Era poca su ciencia pero ciertamente para el escaso horizonte que veía dentro y fuera de su club de alterne casi le sobraba.
Como recordó Chantal “no hay atajo sin trabajo” era una de ellas. Esta frase la aplicaba a su “dura” responsabilidad como jefe del tugurio que regentaba.

Elena dijo...

Otra frase genial de Cazo es que el mundo se dividía entre los que cagan duro y los que cagan blando, y él cagaba duro como es de imaginar. Que todas las mujeres eran putas menos su madre que había sido una santa.
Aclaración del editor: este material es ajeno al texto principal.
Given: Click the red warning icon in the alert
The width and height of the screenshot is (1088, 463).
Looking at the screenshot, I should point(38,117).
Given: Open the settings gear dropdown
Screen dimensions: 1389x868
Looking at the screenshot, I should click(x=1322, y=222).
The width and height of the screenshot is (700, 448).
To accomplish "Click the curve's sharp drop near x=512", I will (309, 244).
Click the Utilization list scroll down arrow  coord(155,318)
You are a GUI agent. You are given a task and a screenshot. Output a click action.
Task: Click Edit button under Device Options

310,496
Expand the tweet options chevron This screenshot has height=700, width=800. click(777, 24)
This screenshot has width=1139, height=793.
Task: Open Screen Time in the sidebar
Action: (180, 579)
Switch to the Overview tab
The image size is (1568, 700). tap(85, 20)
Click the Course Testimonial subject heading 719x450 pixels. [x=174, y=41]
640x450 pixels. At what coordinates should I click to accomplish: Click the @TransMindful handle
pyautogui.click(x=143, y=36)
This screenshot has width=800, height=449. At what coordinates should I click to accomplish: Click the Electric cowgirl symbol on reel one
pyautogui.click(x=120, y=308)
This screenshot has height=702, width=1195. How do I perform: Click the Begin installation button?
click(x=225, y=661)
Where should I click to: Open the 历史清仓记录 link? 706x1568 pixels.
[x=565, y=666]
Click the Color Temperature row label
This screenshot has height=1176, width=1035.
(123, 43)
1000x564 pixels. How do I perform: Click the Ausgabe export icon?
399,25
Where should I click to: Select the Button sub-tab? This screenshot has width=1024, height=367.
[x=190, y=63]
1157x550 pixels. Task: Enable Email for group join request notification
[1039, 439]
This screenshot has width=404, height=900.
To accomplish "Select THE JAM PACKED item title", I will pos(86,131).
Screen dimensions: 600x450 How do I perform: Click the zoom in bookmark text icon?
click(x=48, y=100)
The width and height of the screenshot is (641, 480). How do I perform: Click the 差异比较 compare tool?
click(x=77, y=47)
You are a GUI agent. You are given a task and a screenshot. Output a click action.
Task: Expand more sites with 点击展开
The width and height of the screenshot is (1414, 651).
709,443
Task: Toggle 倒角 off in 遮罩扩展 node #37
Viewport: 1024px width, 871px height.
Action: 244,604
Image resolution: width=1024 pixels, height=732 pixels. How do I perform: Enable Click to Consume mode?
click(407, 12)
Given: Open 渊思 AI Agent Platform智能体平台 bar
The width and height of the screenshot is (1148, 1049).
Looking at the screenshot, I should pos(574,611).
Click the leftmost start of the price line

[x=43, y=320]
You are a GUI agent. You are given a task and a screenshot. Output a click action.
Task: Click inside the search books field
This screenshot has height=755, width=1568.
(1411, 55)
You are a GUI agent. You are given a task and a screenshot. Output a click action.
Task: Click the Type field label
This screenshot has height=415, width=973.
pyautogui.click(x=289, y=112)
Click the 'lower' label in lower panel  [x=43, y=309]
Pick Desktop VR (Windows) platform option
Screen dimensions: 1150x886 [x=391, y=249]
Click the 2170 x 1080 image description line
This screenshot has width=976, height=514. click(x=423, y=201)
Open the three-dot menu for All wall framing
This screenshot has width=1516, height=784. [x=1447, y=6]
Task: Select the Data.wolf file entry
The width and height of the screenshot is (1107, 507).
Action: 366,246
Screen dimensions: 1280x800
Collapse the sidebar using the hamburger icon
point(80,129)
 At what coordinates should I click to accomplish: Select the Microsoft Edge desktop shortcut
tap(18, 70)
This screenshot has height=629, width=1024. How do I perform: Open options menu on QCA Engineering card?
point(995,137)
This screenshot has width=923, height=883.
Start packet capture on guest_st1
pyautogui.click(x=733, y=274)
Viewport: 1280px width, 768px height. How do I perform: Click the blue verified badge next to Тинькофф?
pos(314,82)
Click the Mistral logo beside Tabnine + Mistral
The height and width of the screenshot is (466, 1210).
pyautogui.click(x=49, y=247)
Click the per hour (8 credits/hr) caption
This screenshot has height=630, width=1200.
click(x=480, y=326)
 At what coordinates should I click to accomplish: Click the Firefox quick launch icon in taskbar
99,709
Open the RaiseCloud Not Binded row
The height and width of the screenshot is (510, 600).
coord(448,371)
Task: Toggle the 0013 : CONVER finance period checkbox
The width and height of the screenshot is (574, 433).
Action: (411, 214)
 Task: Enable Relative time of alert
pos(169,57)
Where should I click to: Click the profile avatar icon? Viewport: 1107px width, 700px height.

Pero la genialidad máxima la había leído en un retrete de algún bar de alguna parte:
De lo único que te puedes fiar en este mundo es de tu p..que jamás te dará por culo.
Le pareció tan grande esta verdad que la repetía unas veces bien ubicada y otras sin venir a cuento. Así si algún cliente le contaba un tema de desamor, sacaba la frase de las putas, su madre o de la traición, si la cosa era algo que necesitaba resolverse con peleas pues hacía referencia a su excelsa división del mundo…
Su aspecto era forzudo, tatuado con una de sus frases “amor de madre”, camiseta imperio, nariz destrozada así como sus dientes, entre 45 y 50 años. Todo un macarra en toda regla.